Structures of ovastacin and fetuin-B and conservation of the region in fetuin-B relevant for inhibition as well as of the cleavage site in ZP2 (A) Upper section: schematic domain structure of murine proovastacin (propeptide [PRO], catalytic domain [CAT], and C-terminal region [CTR]) including positions of disulfide bonds. Lower section: structure of the catalytic domain of murine ovastacin (AlphaFold3 model¹²⁸) in standard orientation (left) and rotated 90° clockwise (right) depicting secondary structure elements (α-helices and β-strands), disulfide bonds labeled as yellow sticks, the histidine-coordinated catalytic zinc ion in magenta, and the termini. (B) Upper section: schematic domain structure of murine ZP2 including positions of disulfide bonds and indicating the ovastacin cleavage site.
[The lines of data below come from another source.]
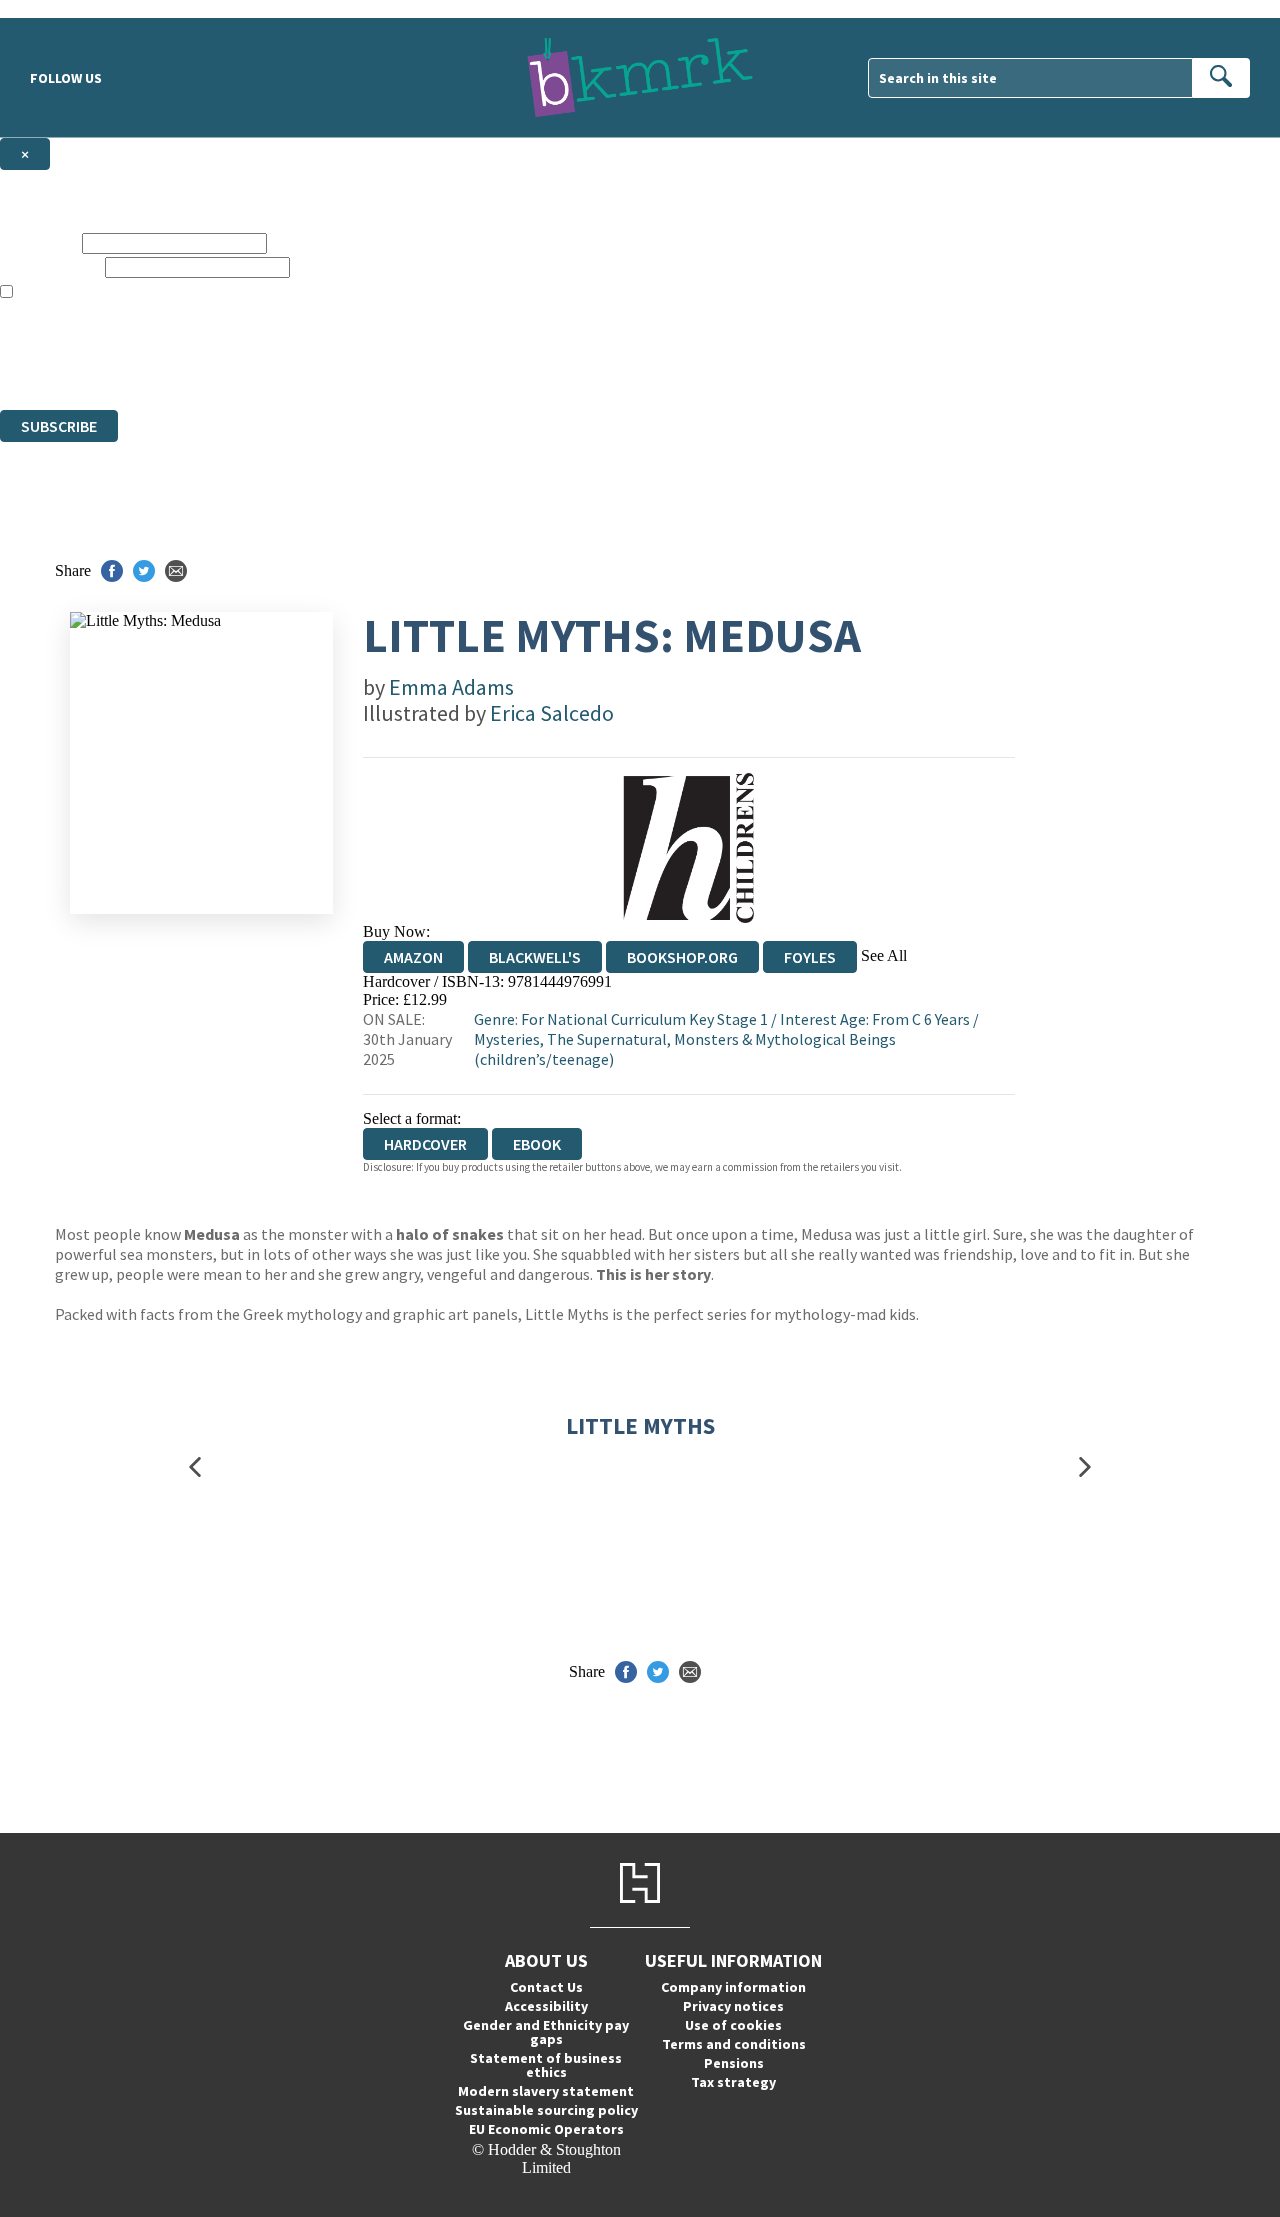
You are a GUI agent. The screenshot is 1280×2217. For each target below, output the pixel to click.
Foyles (810, 957)
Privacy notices (733, 2006)
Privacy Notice (394, 364)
Lower section, left: sequence logo of the ovastacin cleavage sites of 30 mammalian ZP2 from different orders illustrates the total conservation of an aspartate residue in all mammals in position P1′. Positions in non-prime (P) and prime (P′) of the cleavage according to Schechter and Berger (1967). Lower section, right: sequence alignment of the cleavage site in ZP2 from selected mammalian species using ClustalX. (C) Upper section: schematic domain structure of murine fetuin-B (cystatin-like domain 1 [CY1], linker [LNK], cystatin-like domain 1 [CY1], and C-terminal region [CTR] including positions of disulfide bonds. Lower section: structure of murine fetuin-B (pdb 7AUW) depicting secondary structure elements (α helices and β-sheets), disulfide bonds as labeled yellow sticks and the termini. (D) Upper section: sequence logo of the linker of 38 vertebrate fetuin-B from different taxa illustrates the full conservation of CPDCP in all jawed vertebrates. Lower section: sequence alignment of the linker of fetuin-B from selected vertebrate with CPDCP in bold using ClustalX. (E) Structure of the complex of murine ovastacin (AlphaFold3 model) and fetuin-B (pdb 7UAW) in standard orientation rotated 90° counterclockwise. (F) Structure of the catalytic domain of human ovastacin (AlphaFold3 model) in standard orientation highlighting known clinical mutations and variants. Point mutations that cause a single amino acid exchange are marked in red; regions not translated as a result of a point mutation leading to a skipping of exon 6 are highlighted in orange.